Nei giorni feriali assistevano alla santa messa, durante la quale recitavano le orazioni, così dette quotidiane, col santo rosario e si finiva con una meditazione, ossia lettura di un quarto d'ora. Tutti i giorni vi era un certo numero che si accostava liberamente alla S. Comunione e la maggior parte tutte le settimane.
A mezzogiorno, ritornati gli studenti dalle scuole e gli operai dalle officine, sedevano alla stessa mensa, e quindi dopo un'ora di ricreazione si recavano alla scuola ed al lavoro. Verso le quattro pomeridiane i soli studenti ritornavano a casa a prendere la merenda ed a ricrearsi per un'ora. Gli artigiani avevano portata con sè  la loro porzione di pane.

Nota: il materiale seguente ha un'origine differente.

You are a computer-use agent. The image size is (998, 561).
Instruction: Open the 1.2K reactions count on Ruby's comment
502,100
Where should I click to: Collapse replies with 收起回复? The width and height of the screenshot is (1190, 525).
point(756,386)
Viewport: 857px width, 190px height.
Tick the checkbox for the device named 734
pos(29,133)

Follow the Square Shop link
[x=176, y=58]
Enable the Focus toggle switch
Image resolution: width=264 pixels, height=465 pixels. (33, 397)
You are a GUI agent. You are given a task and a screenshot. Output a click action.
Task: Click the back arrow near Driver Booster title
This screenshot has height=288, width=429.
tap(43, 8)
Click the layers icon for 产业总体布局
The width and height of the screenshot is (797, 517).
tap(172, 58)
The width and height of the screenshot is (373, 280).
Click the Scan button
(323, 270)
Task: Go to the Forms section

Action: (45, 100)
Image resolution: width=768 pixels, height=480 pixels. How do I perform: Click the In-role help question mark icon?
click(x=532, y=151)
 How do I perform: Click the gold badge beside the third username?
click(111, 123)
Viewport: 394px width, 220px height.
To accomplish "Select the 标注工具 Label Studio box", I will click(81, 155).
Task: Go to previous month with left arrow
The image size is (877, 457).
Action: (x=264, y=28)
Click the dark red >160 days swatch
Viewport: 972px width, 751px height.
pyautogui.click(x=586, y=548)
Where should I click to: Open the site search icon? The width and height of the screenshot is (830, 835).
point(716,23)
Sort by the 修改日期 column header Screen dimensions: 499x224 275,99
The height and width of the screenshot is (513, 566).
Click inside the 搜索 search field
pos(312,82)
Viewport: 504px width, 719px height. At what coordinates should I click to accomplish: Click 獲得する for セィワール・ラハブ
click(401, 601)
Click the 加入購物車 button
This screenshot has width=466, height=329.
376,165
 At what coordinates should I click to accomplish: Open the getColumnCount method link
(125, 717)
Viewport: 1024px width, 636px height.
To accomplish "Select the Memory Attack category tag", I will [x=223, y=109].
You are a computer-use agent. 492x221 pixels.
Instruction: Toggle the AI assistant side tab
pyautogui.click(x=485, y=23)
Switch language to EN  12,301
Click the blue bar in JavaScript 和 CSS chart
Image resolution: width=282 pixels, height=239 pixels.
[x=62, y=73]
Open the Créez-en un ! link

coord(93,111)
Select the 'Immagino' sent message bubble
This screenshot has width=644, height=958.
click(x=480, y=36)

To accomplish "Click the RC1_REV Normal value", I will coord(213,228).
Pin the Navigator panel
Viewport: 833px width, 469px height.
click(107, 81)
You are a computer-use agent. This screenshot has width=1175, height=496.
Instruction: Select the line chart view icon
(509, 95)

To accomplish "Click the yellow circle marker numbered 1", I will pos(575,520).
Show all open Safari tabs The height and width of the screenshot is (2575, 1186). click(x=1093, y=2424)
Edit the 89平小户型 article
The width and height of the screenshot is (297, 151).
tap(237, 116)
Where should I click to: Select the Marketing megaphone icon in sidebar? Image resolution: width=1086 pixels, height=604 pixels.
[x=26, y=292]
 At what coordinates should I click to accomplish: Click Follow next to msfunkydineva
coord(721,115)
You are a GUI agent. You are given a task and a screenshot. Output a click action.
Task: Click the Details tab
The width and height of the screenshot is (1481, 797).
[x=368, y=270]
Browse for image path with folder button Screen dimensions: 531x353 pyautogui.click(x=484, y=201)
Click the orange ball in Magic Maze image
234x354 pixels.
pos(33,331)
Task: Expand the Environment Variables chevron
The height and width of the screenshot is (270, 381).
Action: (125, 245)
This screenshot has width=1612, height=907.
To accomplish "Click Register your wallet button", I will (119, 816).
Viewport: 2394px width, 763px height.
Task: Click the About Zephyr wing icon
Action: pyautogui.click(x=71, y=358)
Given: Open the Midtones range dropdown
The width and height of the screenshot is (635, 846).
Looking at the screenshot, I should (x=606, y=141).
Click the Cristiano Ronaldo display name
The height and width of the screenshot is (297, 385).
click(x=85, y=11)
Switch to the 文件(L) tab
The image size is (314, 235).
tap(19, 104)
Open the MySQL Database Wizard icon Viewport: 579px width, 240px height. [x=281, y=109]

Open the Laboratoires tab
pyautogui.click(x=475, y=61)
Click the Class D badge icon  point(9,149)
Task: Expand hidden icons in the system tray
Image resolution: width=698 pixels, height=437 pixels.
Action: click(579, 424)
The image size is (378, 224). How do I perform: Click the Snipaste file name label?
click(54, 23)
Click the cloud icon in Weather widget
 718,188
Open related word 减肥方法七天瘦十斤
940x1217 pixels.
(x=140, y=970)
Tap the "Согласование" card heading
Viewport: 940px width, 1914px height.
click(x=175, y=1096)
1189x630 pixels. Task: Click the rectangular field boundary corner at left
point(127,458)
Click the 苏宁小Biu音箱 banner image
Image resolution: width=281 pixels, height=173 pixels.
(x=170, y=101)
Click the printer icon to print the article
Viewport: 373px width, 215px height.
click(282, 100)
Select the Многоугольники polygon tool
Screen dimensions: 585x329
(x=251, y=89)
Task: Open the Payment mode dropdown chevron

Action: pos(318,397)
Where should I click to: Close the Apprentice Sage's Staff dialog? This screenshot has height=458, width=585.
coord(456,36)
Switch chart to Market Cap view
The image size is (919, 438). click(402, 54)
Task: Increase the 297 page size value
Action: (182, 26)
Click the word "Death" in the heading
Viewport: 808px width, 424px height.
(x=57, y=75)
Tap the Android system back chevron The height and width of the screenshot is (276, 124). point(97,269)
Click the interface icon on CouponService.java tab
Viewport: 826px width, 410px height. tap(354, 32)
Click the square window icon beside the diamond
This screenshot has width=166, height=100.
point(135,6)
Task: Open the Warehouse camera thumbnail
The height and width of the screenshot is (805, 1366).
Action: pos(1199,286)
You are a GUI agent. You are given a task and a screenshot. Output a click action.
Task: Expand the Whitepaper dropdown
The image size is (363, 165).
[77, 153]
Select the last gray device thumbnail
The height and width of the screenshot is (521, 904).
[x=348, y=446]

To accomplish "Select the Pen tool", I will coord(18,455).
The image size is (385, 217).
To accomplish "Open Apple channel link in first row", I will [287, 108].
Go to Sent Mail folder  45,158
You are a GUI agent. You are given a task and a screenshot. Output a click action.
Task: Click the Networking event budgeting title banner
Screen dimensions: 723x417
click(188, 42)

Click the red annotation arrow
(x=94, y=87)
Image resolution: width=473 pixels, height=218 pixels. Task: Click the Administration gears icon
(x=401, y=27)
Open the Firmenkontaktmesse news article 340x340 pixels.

D. Bosco, che non poteva stare senza i suoi giovani e ne investigava con pazienza le indoli, assisteva e prendeva parte ai loro divertimenti e ai loro canti in ogni ricreazione. Era uno spettacolo edificante ed ammirabile il vedere gli alunni che nel cortile andavano a gara nel circondarlo e godere della sua istruttiva e semplice conversazione. Stimavano un grande onore e una grande felicità trovarsi in compagnia di D. Bosco; e non solo lo amavano, ma lo veneravano e consideravano quale un santo. Egli raccontava loro qualche fatterello o ameno o edificante, e si approfittava di queste occasioni per avvertire o correggere secondo le circostanze e le sue parole erano raccolte come venute dal cielo.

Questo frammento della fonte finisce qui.